Con todo, estamos ante una novela, cuyo narrador/autor muestra un dominio considerable del sociolecto culto de la lengua española. La fluidez de su prosa es notoria y lo mismo decir del elegante uso del lenguaje simbólico con el que expresa el sinsentido de la vida. La obra está redactada, en gran medida, en un estilo formal, puesto que desarrolla la narrativa con base en el uso preciso del léxico especializado propio de los campos semánticos de la medicina, la muerte, la geografía, la historia y la mitología. Dicha formalidad también consiste en las construcciones sintácticas, en las que predominan las proposiciones subordinadas y coordinadas por distintos mecanismos funcionales.
Igualmente, reluce el estilo rectilíneo que mayormente emplea sustantivo/adjetivo, verbo/adverbio. A la vez, emplea la anteposición del adjetivo al sustantivo, con lo que consigue imprimir cierta emotividad a la expresión. Esa misma anteposición se percibe en minoritarias relaciones entre adverbio/verbo. Predomina el uso frecuente del gerundio de primera, segunda y tercera conjugación; estrategia estilística con la que el narrador/autor alcanza una prosa viva y de fácil comprensión.
La anáfora y la metáfora constituyen los dos tropos estilísticos por excelencia, especialmente en el punto en que el narrador abandona la linealidad propia del lenguaje cotidiano para trasmutar en una prosa poética. Leamos (p. 16):
“Su cuerpo es como una amplia red que lanzaron al mar y que se deja caer, ganando profundidad, alejándose de la luz y alejando el frío. Una amplia red, como las que vio que lanzaban desde los botes pesqueros de Tenerife (…) Con la burbuja de cuidados extremos que construyeron a su alrededor, el germen del amor no lograba entrar para infectarla. El impulso siempre estuvo ahí, reprimido, apretado bajo los tentáculos del cáncer y las agotadoras rutinas dentro de la casa hecha hospital en que vivía”.
Tal vez esta no sea una novela para principiantes en la lectura. Imagino un lector con dominio del registro médico y de los topónimos propios de Islas Canarias y de la región de Andalucía, cuya capital es Sevilla; así como de los cronotopos indígenas que registran los primeros cronistas de India. Estamos ante una novela híbrida, cuyo contar navega entre el realismo fatalista y el indigenismo mitológico y oprimido.

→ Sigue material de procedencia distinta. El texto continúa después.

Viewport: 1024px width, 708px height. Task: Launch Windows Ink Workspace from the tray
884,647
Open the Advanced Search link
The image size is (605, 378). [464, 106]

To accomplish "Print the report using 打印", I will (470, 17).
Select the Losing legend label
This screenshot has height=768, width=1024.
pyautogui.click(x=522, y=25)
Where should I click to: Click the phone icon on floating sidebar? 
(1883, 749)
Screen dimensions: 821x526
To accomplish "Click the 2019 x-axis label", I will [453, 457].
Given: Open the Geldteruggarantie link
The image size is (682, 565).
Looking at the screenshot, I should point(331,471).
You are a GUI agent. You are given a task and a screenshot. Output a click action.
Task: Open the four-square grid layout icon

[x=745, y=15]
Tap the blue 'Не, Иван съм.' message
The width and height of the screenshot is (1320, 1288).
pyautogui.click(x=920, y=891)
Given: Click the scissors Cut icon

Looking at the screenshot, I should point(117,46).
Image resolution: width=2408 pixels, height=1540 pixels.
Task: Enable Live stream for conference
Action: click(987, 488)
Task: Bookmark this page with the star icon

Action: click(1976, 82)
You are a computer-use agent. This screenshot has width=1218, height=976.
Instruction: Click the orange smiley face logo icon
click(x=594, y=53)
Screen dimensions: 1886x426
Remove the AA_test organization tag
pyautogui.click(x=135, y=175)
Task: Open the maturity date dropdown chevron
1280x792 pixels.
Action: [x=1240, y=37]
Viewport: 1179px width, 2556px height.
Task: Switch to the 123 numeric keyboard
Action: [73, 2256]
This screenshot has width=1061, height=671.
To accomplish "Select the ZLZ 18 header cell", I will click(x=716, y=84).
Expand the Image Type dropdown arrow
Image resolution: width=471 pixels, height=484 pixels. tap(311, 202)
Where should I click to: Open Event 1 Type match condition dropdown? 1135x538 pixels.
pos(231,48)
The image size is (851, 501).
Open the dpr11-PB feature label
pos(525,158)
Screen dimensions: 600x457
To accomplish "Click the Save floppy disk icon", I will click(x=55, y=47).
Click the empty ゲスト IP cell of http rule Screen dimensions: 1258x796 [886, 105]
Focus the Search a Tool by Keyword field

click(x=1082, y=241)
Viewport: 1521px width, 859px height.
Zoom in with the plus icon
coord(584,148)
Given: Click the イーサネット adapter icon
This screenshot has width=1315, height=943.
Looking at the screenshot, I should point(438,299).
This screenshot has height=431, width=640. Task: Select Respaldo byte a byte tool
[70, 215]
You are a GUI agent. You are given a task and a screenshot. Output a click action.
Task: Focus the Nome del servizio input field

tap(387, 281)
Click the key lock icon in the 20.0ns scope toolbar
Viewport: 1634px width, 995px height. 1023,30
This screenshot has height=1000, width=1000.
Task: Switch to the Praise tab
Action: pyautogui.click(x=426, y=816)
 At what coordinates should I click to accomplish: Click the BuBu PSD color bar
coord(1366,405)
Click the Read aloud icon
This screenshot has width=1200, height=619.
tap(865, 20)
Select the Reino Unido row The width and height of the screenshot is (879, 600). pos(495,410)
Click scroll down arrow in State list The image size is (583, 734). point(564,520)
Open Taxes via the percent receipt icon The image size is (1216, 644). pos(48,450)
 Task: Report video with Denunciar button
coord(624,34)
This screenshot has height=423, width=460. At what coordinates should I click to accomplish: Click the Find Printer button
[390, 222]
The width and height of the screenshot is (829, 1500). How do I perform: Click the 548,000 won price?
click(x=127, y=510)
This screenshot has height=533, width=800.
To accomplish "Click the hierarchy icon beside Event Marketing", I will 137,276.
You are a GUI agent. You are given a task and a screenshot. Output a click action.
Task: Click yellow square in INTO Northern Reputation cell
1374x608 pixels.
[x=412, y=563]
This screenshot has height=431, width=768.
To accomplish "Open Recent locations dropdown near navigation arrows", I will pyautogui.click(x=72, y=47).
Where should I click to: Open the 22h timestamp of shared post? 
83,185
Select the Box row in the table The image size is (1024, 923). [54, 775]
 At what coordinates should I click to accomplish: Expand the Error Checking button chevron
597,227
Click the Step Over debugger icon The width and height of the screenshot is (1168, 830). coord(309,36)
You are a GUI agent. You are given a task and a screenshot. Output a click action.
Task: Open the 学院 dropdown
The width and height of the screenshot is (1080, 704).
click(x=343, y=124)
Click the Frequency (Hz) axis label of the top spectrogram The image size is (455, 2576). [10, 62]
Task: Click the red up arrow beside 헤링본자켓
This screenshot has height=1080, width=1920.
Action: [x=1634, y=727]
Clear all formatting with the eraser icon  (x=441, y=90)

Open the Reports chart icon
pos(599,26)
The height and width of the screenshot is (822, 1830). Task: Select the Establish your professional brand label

El autor creador del narrador y de su narración es casi un mago de la palabra. Hasta la escena sexual que recrea es expresada con tanta sublimidad, que su lectura, lejos de producir reproche, suscita el placer que se desprende de la capacidad de convertir la desgracia en arte verbal (p. 86). Si una cualidad se requiriese destacar en esta obra, reside en la capacidad de trasformar el dolor y la impotencia humana en una obra de arte; esa condición de haber construido un mundo ficcional, regido por las propias leyes que el conjunto de sus representaciones mentales, su propia historia, le ha permitido concebir. ¡Enhorabuena al novelista Mayobanex Hernández!
Hernández, M. (2021) “La mortaja de la inocencia” (Novela) Santo Domingo, RD: Editorial Santuario. 102 pp.